C’est votre propre voix que vous posez sur ces interventions. Pourquoi ?
C’est une manière de m’impliquer, d’affirmer une subjectivité. D’ailleurs, l’un de ces passages me concerne personnellement. Quand je dis « mon oncle », il s’agit réellement de l’histoire d’un des membres de ma famille, d’origine autrichienne, dont, un beau jour, nous avons cessé d’avoir des nouvelles.
L’impuissance que vous suggérez n’est-elle pas excessive ? L’Argentine est l’un des pays du Sud où la résistance aux catastrophes du soja a le plus fortement mobilisé, suscitant des études sanitaires très convaincantes et même quelques victoires citoyennes…
C’est exact : il existe quelques groupes de résistants, comme dans la province de Córdoba, où des mères de famille ont commencé, il y a quinze ans, à recenser l’occurrence de maladies graves. Elles relèvent par endroits, notamment chez des personnes jeunes, des taux de cancer ou de malformation trois fois supérieurs à la moyenne. Pour chaque cas, elles apposent un point rouge sur la porte d’entrée de leur maison : il y en a sur presque toutes les habitations…
Des batailles législatives ont permis de remporter quelques victoires, comme l’interdiction de planter du soja à moins de 500 mètres d’une habitation. Mais cela reste sporadique, et l’opposition se structure surtout en milieu urbain. Et puis, tant que le cours du soja restera élevé, on peut supposer que l’appât du gain submergera les revendications.
Sur place, en tout cas, la mutation est arrivée si rapidement que les gens n’ont pu que subir. Dans le film, la maîtresse d’école explique que même les enfants ont été habitués à manipuler le Roundup, l’herbicide très controversé de Monsanto, utilisé avec la variété OGM de soja vendue par la firme.
Dans le dernier plan du film, votre voix expose le cas terrible d’une famille spoliée par un cultivateur de soja. À l’image, un homme buvant tranquillement sa bière, au fond d’une pièce, comme s’il n’y avait plus rien à faire…

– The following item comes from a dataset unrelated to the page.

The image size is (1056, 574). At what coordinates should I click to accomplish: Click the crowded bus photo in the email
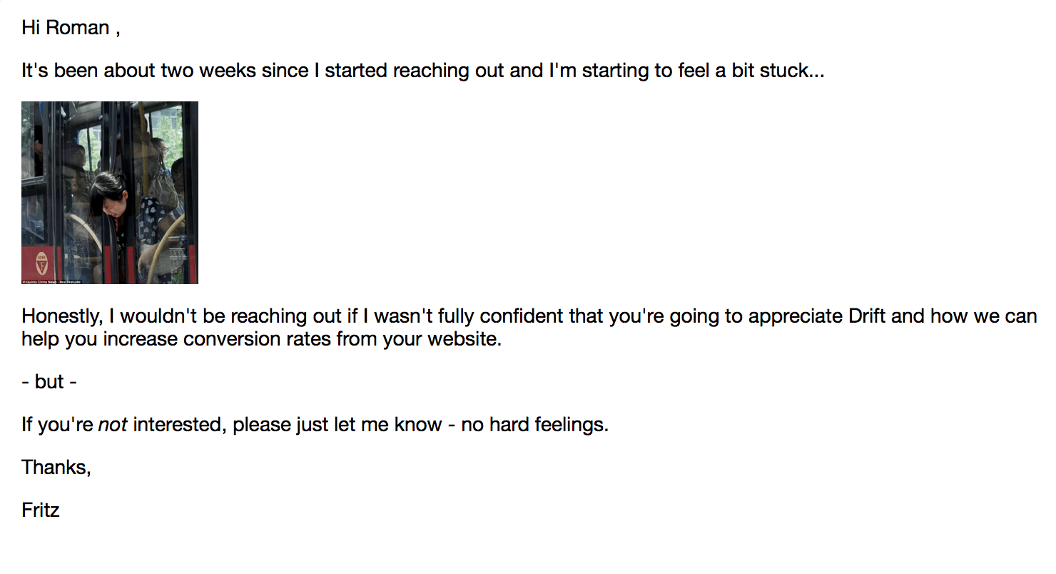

Il n’y a pas de cynisme dans mon intention, mais la volonté de dépeindre la noirceur de la situation. C’est aussi le cas avec la séquence de l’avionnette qui ronronne obstinément au loin dans un ciel crépusculaire.
Je revendique ce pessimisme. Des histoires comme celles qu’a subies cette famille, il en existe des dizaines équivalentes, ce n’est qu’un exemple…
Rompant avec cette fixité lancinante et silencieuse des champs, surgissent les gestes rapides et précis d’un abattoir, le sang qui gicle. Pourquoi cette soudaine décharge ?
On m’a beaucoup interrogée sur cette séquence. Pour moi, elle exprime la même violence cachée que celle de la culture du soja. En une quinzaine d’années à peine, l’élevage extensif qui faisait la qualité inimitable de la production bovine du pays a presque disparu dans la région. Au point que le petit Uruguay voisin exporte aujourd’hui plus de viande que l’Argentine ! Les cheptels restants ne pâturent plus, ils sont confinés dans des stabulations et nourris aux tourteaux de maïs et de soja. Dans le film, cette séquence de l’abattoir donne un visage à toute cette violence.